学年が違うメリルと共有できる時間は少ない。これを大事にするのは当然だろう。
彼女のことももっと知りたい。家の力で調べるのではなく、本人の口から聞けるなら願ったりだ。真面目に聞くに決まっている。
彼女の視点で見ている世界を、彼女が見ている俺を知りたい。
「俺でも出来る。当然のことだろう」
自信溢れる笑みを浮かべるギルベルトとは反対に、デュークは深く溜め息をつく。
「念のため言っておくが、行き帰りに同行しようとするのは、約束がなければ止めろよ?」
「何故だ? 一緒の時間を大事にしろと言っただろう」
「…ああ、やっぱりだよもう」
笑みを消して不満げな表情を浮かべる彼に、また小さく溜め息。こういう所に気が回らないから、その女子が不憫でならないのだ。
自分がモテることは自覚しているくせに、ならば何故わからないのか。
「いいか? 食堂はメシ食うところだ。他に目的があるから、周囲の様子なんてそこまでは気にならん。食事が最優先だからな。

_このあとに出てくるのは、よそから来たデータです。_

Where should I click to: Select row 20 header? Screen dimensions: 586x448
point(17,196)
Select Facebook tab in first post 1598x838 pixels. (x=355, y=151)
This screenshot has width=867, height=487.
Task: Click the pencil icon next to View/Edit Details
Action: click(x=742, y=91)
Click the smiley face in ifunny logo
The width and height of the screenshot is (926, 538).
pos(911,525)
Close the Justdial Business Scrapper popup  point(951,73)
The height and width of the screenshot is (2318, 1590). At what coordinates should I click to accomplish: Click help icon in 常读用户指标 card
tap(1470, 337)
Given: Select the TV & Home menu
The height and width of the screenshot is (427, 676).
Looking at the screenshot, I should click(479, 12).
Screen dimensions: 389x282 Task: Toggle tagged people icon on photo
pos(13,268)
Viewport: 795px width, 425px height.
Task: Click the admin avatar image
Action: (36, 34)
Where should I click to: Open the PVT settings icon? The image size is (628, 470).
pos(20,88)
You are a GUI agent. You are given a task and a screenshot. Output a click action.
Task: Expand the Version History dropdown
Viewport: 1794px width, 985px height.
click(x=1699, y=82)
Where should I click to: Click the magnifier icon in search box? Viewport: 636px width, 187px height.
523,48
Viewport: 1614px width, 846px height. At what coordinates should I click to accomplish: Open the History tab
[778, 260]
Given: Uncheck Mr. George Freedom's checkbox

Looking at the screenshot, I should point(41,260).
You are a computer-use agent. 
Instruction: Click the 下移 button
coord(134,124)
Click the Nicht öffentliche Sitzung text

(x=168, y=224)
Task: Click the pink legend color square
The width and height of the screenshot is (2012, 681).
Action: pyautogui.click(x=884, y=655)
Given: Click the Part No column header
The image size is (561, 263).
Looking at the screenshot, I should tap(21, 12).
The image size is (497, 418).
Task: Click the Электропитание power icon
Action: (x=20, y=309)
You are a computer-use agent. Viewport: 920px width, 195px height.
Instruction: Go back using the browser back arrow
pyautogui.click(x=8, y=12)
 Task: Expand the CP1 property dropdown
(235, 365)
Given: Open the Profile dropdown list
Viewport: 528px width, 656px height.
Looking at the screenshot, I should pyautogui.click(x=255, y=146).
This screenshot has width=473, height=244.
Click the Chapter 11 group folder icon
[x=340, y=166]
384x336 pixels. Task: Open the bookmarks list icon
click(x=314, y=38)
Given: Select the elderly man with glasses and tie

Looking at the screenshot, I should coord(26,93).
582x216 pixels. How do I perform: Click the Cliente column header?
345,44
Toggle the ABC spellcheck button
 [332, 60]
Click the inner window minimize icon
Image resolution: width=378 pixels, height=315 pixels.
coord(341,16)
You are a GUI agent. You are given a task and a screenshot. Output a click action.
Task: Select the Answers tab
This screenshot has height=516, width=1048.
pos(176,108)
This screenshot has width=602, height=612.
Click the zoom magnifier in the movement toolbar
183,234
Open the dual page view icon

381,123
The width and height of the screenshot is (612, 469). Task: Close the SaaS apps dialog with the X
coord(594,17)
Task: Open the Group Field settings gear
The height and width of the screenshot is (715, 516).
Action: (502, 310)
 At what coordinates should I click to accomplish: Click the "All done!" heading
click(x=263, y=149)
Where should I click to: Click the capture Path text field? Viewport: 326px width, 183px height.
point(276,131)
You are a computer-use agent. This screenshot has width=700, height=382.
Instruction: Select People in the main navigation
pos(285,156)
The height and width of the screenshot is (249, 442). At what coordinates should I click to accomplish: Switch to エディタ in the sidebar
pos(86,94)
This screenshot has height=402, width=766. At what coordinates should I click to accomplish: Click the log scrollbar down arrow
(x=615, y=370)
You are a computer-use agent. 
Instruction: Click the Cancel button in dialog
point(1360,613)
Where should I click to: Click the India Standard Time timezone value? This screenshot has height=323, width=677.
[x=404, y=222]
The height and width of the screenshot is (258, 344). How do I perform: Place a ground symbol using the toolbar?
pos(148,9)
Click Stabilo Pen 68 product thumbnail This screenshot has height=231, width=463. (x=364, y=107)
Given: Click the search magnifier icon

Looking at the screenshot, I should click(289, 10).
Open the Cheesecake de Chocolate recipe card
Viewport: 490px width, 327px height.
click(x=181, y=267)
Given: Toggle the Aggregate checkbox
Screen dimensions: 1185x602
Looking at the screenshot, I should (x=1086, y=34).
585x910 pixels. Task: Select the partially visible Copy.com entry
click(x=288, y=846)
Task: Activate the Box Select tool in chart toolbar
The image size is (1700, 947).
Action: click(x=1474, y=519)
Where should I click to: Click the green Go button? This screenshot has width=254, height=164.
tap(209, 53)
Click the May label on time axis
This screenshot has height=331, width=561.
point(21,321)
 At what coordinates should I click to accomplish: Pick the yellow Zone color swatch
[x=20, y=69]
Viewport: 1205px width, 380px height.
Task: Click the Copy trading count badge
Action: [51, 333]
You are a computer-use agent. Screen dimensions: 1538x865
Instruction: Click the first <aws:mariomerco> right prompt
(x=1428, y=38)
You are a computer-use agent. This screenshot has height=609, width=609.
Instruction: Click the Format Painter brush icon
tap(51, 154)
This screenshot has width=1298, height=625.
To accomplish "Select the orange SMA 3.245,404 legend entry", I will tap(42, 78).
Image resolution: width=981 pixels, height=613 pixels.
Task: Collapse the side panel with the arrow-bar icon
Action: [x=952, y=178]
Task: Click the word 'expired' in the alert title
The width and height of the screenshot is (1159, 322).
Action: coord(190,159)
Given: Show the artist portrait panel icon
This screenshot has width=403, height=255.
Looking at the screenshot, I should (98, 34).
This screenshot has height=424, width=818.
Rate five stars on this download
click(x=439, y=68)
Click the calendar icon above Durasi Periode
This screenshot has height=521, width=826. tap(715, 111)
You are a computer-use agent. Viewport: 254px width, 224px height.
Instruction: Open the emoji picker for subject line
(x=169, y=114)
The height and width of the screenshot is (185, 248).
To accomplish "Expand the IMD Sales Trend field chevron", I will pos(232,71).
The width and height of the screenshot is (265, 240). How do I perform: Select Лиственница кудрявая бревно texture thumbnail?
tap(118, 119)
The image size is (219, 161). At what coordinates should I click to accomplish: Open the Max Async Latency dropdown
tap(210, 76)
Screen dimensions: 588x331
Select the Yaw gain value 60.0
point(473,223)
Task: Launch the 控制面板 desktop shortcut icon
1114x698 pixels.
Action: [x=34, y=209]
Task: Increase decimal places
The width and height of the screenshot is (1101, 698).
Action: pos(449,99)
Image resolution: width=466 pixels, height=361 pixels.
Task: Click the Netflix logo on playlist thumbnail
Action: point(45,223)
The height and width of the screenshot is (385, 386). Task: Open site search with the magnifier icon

けど登下校時に『ながら歩き』してるようなヤツは、学院生にはそういないだろう。視界に入れば気になるぐらいには脳が自由なんだよ」
まくし立てるように言い切って、ピッと人差し指をつきつける。
「んで、お前は目立つ。好意的な女子も少なくない」
「デューク、何が言いたいんだ?」
「過度の接触はまだ避けろ。その子に悲しい思いをさせたくないならな」
自分でなく相手に害が及ぶと聞いて、即座に目の色が変わった。
そう、ギルベルト・クラルヴァインは悪い男ではないのだ。ただ少し周囲に気が回りきらないだけで。
「女子の嫉妬は男より陰湿なところがある。もうわかるよな?」
「……気を付ける」
そうして素直に頷いた彼に、今度こそデュークは安堵の意味での息をついた。
少なくとも、この抜け気味な男には相手を気遣う意思はあるようだ。果たしてどこまで機能してくれるかは、期待できそうにないが。
(願わくばどうか、このちょっとダメな友人に、平凡で幸せな恋が訪れますように)
同じ学院内、同じぐらいの時間に少し離れた階でのこと。
真逆の方針を決めたメリルとギルベルトの二日目は、こうして一見穏やかに過ぎていった。